Birçok leziz albümünün içinde yine en güzellerinden birisi bu albüm. Tek kelime ile tanımlayacak olursam ”gaz!” derim. Lafı dolandırmadan derdini anlatan, bodoslama girişen bir tavrı var. Death metal aleminin en gaz albümleri arasında sayarım.
Bu albümün Türkçe sözlü İslam karşıtı versiyonunu yapıp cihatçılar tarafından öldürülüp efsane olacaksın aslında. :D
”Deicide 1991 ve 1992 yıllarında çıkardığı iki çarpıcı albümü”
90 ve 92 yılları arasında çıkarıldı. 91 değil. düzeltilsin lütfen.

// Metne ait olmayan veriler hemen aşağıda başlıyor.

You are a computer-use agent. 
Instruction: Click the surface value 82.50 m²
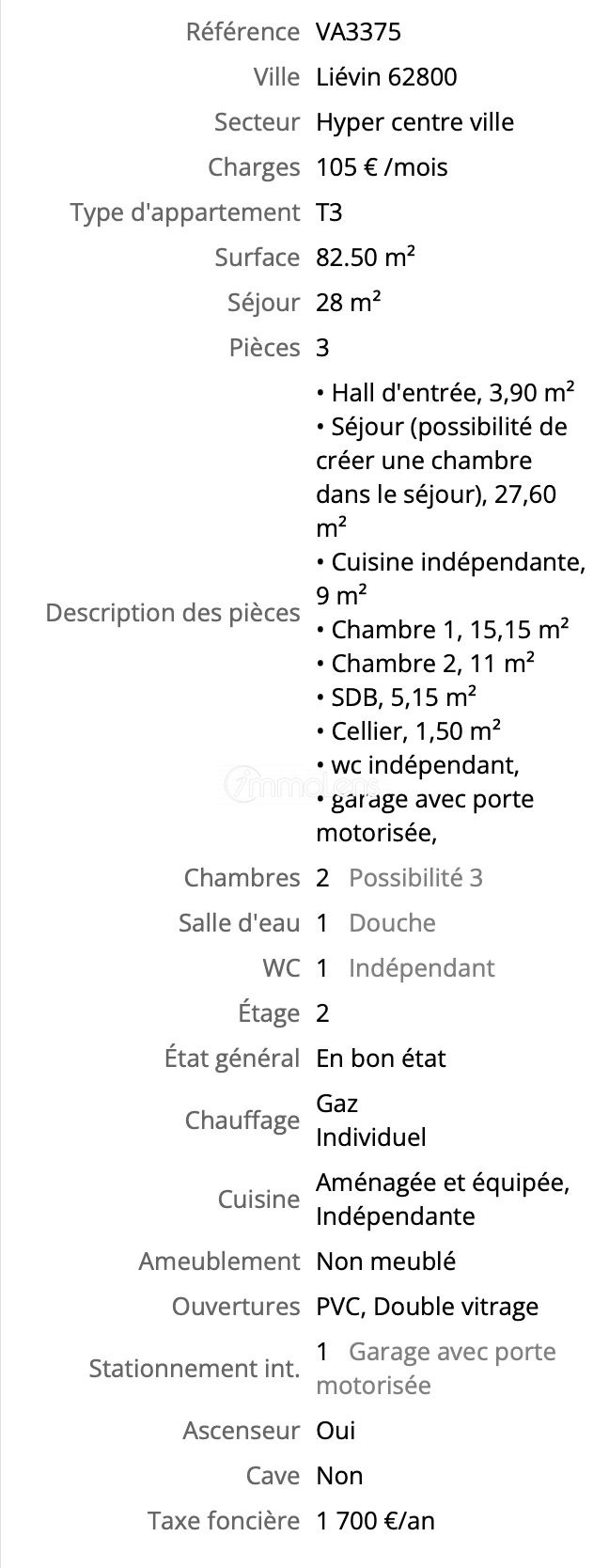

kritiği beğendim. ilk iki albüm ile aynı etkiyi yaratmadığı ama içerisinde DEICIDE hitleri barındırdığı aşikar.
deicide dinlemeye kapağı hoşuma gittiği için bu albümle başlamıştım. Legion’ın içerisine daha rahat bir şekilde girmemi sağlamıştı.
kill the christian favorim.
Babam sistemin parasını sorarsa şş, hallediyo de yani.